What is the output of the following code?

def compute_speed(distance: float, time: float) -> float:
    return distance / time

try:
    speed = compute_speed(100.0, 0.0)
    print(f"Speed: {speed}")
except ZeroDivisionError:
    print("Cannot divide by zero")

1. Speed: inf

2. Cannot divide by zero

3. ZeroDivisionError: float division by zero

4. None

Answer

B – Cannot divide by zero

Dividing by 0.0 raises a ZeroDivisionError. The except block catches it and prints the error message instead of crashing.

Question 32

What is the purpose of the else clause in a try/except block?

1. It runs when an exception is raised.

2. It runs only when the try block completes without raising an exception.

3. It runs regardless of whether an exception occurred.

4. It replaces the except block for unknown exception types.

Answer

B – It runs only when the try block completes without raising an exception.

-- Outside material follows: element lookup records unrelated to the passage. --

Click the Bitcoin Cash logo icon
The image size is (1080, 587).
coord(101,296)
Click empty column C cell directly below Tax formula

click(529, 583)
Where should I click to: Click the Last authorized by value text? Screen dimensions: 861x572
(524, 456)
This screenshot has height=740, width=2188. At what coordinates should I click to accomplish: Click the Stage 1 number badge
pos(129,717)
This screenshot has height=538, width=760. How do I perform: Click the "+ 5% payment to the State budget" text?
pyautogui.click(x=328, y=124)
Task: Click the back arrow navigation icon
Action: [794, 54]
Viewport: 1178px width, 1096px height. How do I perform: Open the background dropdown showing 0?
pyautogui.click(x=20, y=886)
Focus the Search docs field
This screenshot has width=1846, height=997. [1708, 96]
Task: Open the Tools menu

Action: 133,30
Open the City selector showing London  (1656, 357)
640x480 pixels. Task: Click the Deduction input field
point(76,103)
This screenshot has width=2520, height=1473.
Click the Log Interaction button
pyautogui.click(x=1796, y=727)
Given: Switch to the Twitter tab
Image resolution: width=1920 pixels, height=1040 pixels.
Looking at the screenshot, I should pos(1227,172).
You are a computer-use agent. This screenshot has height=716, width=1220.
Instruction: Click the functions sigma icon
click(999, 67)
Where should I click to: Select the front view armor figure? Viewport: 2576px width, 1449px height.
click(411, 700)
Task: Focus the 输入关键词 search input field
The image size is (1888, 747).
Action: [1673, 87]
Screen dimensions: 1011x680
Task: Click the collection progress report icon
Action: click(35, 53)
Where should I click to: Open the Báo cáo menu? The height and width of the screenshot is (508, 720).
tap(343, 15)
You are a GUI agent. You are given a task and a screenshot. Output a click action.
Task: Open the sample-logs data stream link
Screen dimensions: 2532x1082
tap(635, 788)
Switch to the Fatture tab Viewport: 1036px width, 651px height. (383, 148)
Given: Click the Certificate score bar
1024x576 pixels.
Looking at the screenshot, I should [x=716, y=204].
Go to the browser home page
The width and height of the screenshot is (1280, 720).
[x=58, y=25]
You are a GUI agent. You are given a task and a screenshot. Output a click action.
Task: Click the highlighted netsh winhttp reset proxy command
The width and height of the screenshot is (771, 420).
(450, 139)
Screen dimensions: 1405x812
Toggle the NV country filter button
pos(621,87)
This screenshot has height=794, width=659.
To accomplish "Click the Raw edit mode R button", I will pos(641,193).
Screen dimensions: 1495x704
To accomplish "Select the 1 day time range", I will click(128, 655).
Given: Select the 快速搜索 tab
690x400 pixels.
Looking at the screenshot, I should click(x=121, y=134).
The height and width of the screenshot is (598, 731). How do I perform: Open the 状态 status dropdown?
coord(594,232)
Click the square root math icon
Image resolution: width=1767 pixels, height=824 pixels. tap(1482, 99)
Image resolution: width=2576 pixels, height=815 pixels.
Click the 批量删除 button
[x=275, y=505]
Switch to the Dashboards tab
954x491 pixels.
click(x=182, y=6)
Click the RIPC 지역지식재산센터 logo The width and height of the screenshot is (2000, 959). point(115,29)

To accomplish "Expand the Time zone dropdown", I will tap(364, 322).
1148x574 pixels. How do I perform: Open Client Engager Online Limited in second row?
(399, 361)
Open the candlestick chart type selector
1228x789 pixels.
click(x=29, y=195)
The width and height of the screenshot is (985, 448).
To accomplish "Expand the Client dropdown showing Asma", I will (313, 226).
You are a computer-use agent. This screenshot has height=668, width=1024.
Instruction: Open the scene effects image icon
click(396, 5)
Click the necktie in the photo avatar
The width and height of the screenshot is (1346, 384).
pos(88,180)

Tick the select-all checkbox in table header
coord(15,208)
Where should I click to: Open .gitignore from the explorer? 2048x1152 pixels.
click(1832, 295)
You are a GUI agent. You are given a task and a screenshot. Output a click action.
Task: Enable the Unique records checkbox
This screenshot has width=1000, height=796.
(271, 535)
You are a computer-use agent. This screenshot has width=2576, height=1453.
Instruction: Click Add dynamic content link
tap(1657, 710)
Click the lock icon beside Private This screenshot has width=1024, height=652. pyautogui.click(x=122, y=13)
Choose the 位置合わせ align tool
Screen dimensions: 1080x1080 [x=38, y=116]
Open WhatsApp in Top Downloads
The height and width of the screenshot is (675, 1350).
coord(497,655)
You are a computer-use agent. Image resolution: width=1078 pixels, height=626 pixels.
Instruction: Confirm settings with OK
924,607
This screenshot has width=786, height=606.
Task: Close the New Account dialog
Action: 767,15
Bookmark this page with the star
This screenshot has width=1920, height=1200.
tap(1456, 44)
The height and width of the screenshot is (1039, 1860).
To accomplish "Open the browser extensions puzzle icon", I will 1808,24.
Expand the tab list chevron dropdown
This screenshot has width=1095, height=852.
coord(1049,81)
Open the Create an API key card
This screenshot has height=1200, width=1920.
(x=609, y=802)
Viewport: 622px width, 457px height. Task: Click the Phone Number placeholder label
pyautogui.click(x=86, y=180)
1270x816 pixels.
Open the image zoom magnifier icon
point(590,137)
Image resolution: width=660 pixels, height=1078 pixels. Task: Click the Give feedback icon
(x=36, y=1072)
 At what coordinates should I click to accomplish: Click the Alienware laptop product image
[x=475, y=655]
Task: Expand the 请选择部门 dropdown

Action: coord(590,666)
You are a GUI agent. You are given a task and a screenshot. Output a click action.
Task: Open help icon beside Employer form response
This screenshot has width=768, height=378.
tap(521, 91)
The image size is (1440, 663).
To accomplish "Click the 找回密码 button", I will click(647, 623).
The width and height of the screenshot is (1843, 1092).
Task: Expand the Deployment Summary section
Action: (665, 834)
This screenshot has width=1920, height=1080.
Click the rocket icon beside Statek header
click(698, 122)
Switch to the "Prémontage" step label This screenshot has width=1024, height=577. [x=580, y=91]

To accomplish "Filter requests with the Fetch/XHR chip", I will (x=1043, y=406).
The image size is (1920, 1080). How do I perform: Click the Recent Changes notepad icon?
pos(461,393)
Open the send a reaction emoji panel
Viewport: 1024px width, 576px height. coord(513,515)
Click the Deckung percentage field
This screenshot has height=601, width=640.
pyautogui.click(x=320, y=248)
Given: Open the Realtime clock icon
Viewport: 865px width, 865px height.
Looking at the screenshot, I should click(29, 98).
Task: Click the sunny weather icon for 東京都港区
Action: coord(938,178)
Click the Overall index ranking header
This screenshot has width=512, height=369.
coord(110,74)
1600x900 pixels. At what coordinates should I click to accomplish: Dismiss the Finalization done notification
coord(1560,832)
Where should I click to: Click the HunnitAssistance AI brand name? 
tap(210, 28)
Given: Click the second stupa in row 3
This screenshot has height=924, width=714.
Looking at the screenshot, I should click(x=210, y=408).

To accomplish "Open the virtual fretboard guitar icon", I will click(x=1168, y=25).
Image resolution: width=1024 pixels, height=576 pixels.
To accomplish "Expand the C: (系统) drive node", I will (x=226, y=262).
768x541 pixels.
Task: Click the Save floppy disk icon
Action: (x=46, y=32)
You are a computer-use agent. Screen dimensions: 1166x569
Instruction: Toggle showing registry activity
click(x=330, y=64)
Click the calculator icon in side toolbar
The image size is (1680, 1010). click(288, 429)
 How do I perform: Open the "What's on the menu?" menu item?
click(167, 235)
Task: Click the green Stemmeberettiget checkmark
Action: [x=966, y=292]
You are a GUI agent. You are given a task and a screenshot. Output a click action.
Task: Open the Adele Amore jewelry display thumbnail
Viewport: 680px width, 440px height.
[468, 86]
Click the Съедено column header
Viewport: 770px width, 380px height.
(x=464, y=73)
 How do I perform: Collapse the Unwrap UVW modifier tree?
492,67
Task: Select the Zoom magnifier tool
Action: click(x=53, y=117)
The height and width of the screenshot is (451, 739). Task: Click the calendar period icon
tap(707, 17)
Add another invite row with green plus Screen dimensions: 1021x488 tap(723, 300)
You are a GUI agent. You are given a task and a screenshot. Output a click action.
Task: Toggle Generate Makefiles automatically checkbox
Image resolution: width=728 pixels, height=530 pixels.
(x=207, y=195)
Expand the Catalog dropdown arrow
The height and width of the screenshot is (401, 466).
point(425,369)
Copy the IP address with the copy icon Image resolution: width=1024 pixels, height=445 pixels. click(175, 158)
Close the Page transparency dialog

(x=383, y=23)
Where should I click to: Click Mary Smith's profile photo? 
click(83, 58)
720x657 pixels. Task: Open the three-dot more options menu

The else clause separates the code that might fail (inside try) from the code that should only run on success. The finally clause is the one that runs unconditionally.

Question 33

Which exception type should you raise when a function receives an argument of the correct type but with an invalid value (e.g., a negative battery level)?

1. TypeError

2. ValueError

3. AttributeError

4. NotImplementedError

Answer

B – ValueError

ValueError is used when the type is correct but the value is invalid. TypeError is used when the type itself is wrong. For example, passing -10 (an int) when only positive integers are allowed is a ValueError, but passing "full" (a str) when an int is expected is a TypeError.